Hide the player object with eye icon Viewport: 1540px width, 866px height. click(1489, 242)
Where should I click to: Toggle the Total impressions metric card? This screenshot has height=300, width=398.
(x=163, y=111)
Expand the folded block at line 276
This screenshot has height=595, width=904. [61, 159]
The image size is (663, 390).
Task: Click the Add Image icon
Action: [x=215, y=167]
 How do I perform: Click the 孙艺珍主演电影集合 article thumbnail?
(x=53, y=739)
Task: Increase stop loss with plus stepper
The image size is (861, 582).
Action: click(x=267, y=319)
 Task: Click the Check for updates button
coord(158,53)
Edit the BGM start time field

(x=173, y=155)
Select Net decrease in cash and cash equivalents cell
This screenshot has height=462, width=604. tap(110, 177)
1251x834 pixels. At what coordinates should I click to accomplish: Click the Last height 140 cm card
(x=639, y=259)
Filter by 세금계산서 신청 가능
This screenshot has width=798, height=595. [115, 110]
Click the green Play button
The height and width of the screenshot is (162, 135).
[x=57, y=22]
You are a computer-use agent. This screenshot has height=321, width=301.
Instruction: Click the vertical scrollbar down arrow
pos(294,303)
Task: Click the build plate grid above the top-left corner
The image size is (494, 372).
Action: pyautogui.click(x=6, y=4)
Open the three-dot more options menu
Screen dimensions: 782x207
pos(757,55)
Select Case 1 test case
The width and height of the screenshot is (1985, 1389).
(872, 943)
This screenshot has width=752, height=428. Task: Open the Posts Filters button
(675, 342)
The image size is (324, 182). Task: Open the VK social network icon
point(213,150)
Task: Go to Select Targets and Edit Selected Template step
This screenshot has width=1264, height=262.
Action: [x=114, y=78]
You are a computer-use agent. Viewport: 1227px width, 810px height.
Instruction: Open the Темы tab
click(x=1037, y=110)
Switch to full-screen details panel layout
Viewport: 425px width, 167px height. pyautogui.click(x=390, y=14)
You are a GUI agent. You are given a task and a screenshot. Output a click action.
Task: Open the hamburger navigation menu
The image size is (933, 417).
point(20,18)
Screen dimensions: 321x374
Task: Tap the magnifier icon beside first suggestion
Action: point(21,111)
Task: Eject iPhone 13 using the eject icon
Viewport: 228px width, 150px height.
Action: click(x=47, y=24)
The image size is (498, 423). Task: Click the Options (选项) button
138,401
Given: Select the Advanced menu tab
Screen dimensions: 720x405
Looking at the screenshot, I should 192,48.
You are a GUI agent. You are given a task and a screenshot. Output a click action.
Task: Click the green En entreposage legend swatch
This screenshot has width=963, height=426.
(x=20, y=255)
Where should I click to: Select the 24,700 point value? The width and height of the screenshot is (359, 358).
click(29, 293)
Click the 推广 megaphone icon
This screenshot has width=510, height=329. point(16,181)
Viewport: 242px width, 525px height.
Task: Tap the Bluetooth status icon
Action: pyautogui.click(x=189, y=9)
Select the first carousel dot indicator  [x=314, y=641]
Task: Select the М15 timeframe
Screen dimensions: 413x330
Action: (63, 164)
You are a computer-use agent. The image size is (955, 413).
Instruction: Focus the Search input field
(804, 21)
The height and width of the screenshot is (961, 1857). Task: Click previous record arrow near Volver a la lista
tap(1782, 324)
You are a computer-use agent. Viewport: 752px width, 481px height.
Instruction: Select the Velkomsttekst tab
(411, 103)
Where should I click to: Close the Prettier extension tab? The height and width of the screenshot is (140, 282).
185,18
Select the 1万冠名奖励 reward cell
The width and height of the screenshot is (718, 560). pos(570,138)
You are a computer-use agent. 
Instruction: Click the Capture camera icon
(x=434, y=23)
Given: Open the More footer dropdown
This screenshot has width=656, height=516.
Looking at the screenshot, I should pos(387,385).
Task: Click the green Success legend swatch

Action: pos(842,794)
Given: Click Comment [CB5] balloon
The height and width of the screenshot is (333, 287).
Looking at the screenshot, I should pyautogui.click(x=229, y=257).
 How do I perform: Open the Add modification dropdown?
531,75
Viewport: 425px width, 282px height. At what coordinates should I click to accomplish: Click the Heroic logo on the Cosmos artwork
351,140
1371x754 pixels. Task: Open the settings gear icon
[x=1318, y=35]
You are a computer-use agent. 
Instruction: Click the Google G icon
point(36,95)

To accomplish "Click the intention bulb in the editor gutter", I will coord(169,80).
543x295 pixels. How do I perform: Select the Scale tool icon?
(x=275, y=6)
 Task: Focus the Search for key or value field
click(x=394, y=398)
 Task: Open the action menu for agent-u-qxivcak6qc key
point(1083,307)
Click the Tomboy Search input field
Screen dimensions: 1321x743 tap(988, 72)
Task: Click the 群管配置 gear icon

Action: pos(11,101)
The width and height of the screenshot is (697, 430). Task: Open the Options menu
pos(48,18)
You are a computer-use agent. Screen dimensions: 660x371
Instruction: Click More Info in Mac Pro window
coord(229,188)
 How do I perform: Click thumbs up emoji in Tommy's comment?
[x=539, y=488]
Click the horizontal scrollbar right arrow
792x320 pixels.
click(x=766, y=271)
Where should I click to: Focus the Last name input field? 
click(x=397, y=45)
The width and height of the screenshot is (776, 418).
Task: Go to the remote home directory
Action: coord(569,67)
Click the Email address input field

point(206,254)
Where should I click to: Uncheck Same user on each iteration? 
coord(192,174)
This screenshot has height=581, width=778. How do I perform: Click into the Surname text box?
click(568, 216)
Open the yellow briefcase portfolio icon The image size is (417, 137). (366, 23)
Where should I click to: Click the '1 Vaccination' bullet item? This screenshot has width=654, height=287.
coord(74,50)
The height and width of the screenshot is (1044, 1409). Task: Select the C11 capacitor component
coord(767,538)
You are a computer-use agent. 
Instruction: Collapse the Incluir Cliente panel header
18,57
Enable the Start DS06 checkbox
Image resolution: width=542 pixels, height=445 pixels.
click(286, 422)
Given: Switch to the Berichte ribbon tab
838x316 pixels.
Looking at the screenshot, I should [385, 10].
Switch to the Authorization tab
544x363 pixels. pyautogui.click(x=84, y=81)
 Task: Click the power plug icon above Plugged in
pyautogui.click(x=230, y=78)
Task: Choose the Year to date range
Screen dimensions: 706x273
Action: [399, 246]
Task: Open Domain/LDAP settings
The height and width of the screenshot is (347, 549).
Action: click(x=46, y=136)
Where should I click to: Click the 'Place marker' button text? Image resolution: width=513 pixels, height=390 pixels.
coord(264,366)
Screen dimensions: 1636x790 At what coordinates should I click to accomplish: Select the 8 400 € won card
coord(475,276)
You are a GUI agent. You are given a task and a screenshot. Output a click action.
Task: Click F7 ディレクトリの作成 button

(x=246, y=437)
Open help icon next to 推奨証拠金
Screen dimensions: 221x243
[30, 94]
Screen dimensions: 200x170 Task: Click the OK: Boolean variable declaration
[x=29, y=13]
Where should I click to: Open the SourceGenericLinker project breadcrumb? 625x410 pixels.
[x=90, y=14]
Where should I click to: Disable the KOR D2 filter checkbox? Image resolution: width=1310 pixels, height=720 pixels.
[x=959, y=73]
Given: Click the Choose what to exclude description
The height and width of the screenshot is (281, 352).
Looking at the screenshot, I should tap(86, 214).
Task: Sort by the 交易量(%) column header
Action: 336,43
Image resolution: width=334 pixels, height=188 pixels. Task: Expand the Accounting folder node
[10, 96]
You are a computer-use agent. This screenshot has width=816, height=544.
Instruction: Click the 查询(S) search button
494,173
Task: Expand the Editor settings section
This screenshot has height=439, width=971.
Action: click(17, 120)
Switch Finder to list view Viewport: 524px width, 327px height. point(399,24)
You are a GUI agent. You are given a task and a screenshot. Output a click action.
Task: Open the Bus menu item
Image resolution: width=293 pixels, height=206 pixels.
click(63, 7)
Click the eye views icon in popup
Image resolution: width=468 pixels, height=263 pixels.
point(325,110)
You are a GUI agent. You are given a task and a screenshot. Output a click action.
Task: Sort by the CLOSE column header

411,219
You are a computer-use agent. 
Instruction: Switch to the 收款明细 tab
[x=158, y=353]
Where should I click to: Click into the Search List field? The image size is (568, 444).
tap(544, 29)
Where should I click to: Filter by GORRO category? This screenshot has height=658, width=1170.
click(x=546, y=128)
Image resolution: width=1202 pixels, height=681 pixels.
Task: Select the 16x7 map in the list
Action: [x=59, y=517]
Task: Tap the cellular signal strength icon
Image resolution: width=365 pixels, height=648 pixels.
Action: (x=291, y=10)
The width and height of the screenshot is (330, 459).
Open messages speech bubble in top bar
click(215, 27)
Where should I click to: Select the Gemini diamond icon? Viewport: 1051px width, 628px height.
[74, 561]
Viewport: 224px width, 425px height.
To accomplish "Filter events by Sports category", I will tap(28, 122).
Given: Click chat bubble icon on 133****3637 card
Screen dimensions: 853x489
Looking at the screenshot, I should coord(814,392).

* * * *

- WHAT YOU SHOULD DO:
Please copy out the data above exactly, starting with the line that contains "Enable the Start DS06 checkbox" and going on through the line that contains "pyautogui.click(x=230, y=78)".

- CORRECT RESULT:
Enable the Start DS06 checkbox
Image resolution: width=542 pixels, height=445 pixels.
click(286, 422)
Given: Switch to the Berichte ribbon tab
838x316 pixels.
Looking at the screenshot, I should [385, 10].
Switch to the Authorization tab
544x363 pixels. pyautogui.click(x=84, y=81)
 Task: Click the power plug icon above Plugged in
pyautogui.click(x=230, y=78)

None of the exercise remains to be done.